5) Script: This is the single most essential piece of a movie's success after casting. Who can play the role? Who can say those lines and pull them off? What do we need to add in to make it come alive and feel like the fans are really meeting the character they fell in love with. HP (and Hunger Games)for example has amazing scripts for every single one of its movies. How the characters stand and move and walk and their facial expressions, the lighting, the atmosphere, it all came together to create something that while it didn't always exactly or completely follow the novel plot, it did so in such a way that created mimimal confusion and reached the widest audience.

6)Promotion: While not as important as the others, I think Hollywood over-estimates the value of trailers. They make them look amazing in the hopes of drawing people into a movie that they know won't live up to the hype. Word of mouth, as it said in the article, is one of the biggest promotion lines out there. If a fan you know saw it and hated it, or even a non-fan saw it and hated it, chances are you aren't going to watch it, or you will wait for the less expensive version: online streaming, redbox, netflix, dvd.

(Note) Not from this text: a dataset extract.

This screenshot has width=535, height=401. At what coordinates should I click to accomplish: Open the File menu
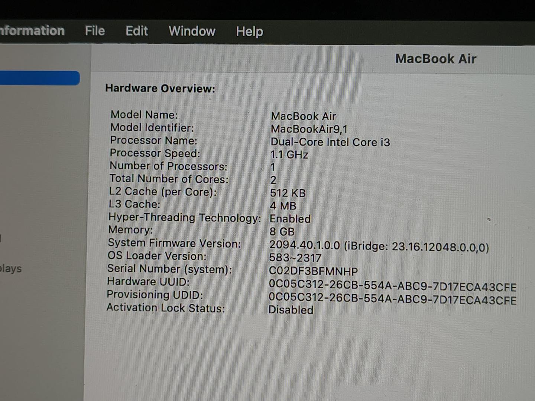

So that's my take on it and here is my opinion breakdown of the books/movies mentioned.

Twilight: terrible movies, decent books
HP: Amazing books, great movies even though some plot points were missing
Hunger Games: amazing books, amazing movies, can't wait to see how it finishes
City of Bones: decent book, eh movie with two main characters being poorly casted for their individual roles but with great chemistry
Percy Jackson: fantastic books, loved the first movie even though plot was changed, second movie was okay with major plot changes
Eragon: monumental books, eh movie with major plot changes but great CGI

Divergent: Book was great although the end of the series pissed me off. TBD but I feel like the movie will do well. The casting seems solid even though I wasn't happy with it at first but I think it has potential. Plot isn't fantastical or overwhelming to represent, I have good hopes for this and will be seeing it in theatres.


message 10: by Patricia (new)

Patricia Hargraves | 94 comments City of Bones is a perfect example of a movie that could have been soooo much better. The actor playing Jace was NOTHING like I pictured. The screenplay wasn't clear, if I hadn't read the books ahead of time I would have been completely lost.


message 11: by N (new)

N | 276 comments Flowers in the Attic is a good example of how NOT to do a book adaptation. Don't change everything! Also I agree, I saw who was Jace in City of Bones and thought - Nah.


message 12: by [deleted user] (new)

Isabelle in the City of Bones movie was such a side character, but that's not the case in the books. I felt the movie was rushed and the different fight and love scenes didn't collide well together. However, I think the overall casting was good. I wish Magnus was more interesting and sassy, but Simon and Clary were perfect in my opinion :)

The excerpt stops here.